Another slogan or mantra used by corporate management which seems very much applicable to the idea of public apologies involving accounts and but-justifications is the idea that – 

“an excuse is an admission of failure.” (Anon, n.d.,) 

A series of accounts (or in this case “excuses”) naturally seem to progress to but-justifications, as they show that the company cares about any damage it has done to the negative face of its customers. Through the use of these but-justifications, the company is able to show its passengers that it is attempting to minimise disruption for their daily lives. It appears that in this context, they can be constructed and used instead of an explicit apology speech act, in order to successfully imply an apology. Surely, a company which was not apologetic for an incident in which it was involved would not bother at all to keep its valued customers regularly informed – they know the importance of keeping their customers on side. 

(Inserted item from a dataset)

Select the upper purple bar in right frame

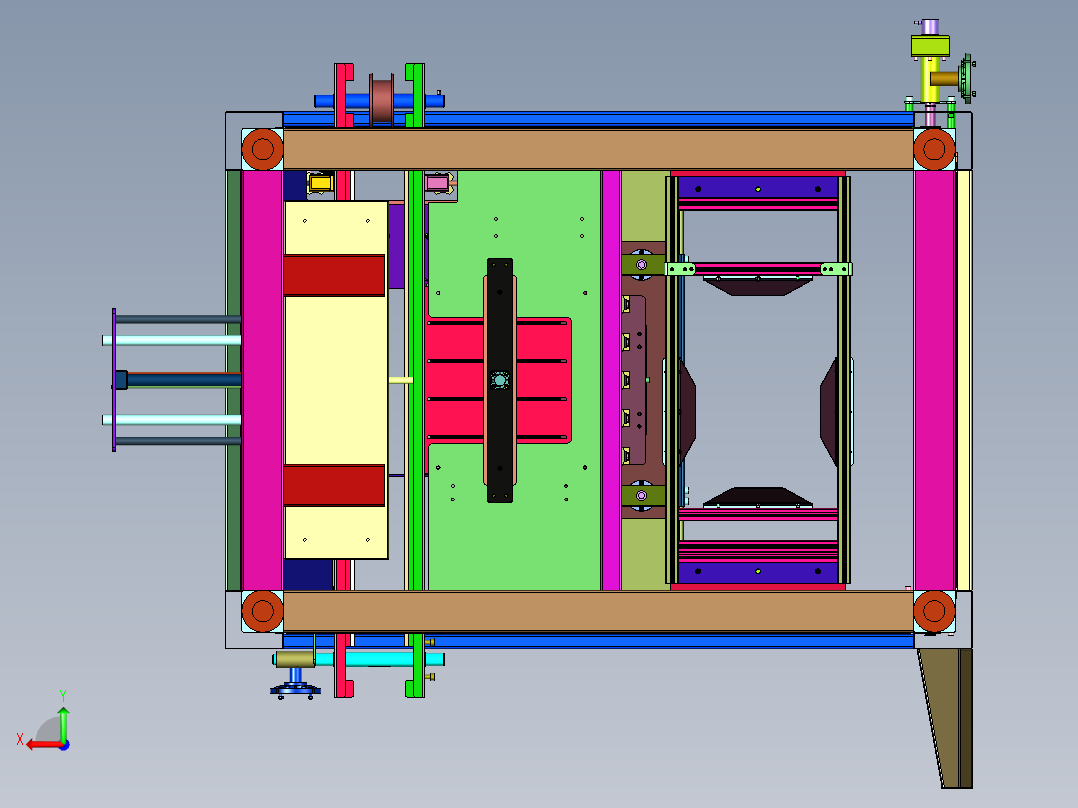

In today’s money-obsessed compensation culture, blame shifting and damage limitation is at the forefront of public relations department’s remit. Within their purview, London Midland managed to distance themselves from the period of disruption which the tweets concern, in this case by not actually mentioning what they are doing to resolve the problem, but instead mentioning, in a passive form, that something is being done. Network Rail is the owner of the railway infrastructure, such as the overhead power lines which were brought down, and so the problem was their responsibility, and until they had affected such a repair, then London Midland would be powerless (quite literally!) to do anything about it. The “engineers” referenced to in the but-justifications are not employed by London Midland, but Network Rail, however, conveniently, at this point, London Midland do not mention this, which leads the reader to make up their own mind as to who is resolving the problem. It is also interesting to note that it was damage caused to one of their own trains that was partly the cause of the lines being closed for hours in the first place! 

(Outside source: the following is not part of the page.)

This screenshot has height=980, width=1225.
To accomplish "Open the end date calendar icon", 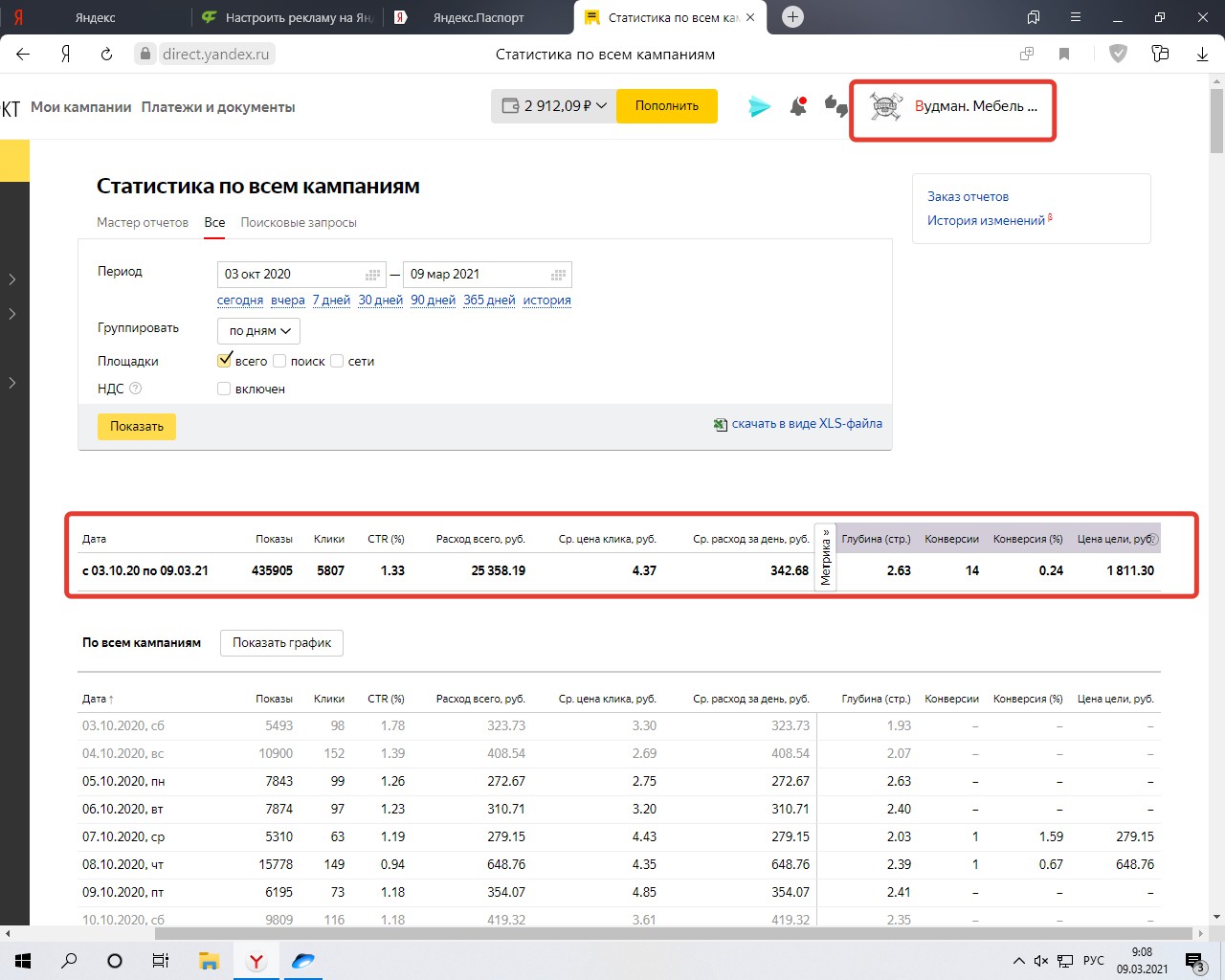I will [x=559, y=275].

Through this use of Twitter, we can see that London Midland have very much borne in mind the idea that there is no such thing as “bad publicity”, or, at least, not if one is able to successfully spin one’s way out of such negative sentiments. Cleverly constructed apologies are employed with an aim to keep the customer on-side by demonstrating, through but-justifications, the various resolutions that the company is offering or doing to put right the imbalance in the face equilibrium. With the shift in modality through indirectly pointing the finger of blame away from themselves and working to otherwise distract the attention of an annoyed customer base with but-justifications, a bad situation can be turned into a publicity opportunity for the company and ensuring that the company coffers are unaffected by an event for which they may or may not have been responsible. To apologise without doing any sort of face work would be to share a portion of the blame and have provided an account, or an “excuse”, reflecting badly upon the company, who would be made to look relatively powerless. It appears that an explicit apology is used once the company considers the equilibrium to have been restored to its balanced state. 

To conclude, it is interesting to note that the following notice appeared as a preface to every working timetable and appendix of the County Donegal Railways. It applies equally today to the employees of Britain’s railway companies – 

It is well for each member of this organisation to bear in mind that goodwill based upon years of conscientious effort may be entirely destroyed by a moment's carelessness or indifference towards a customer.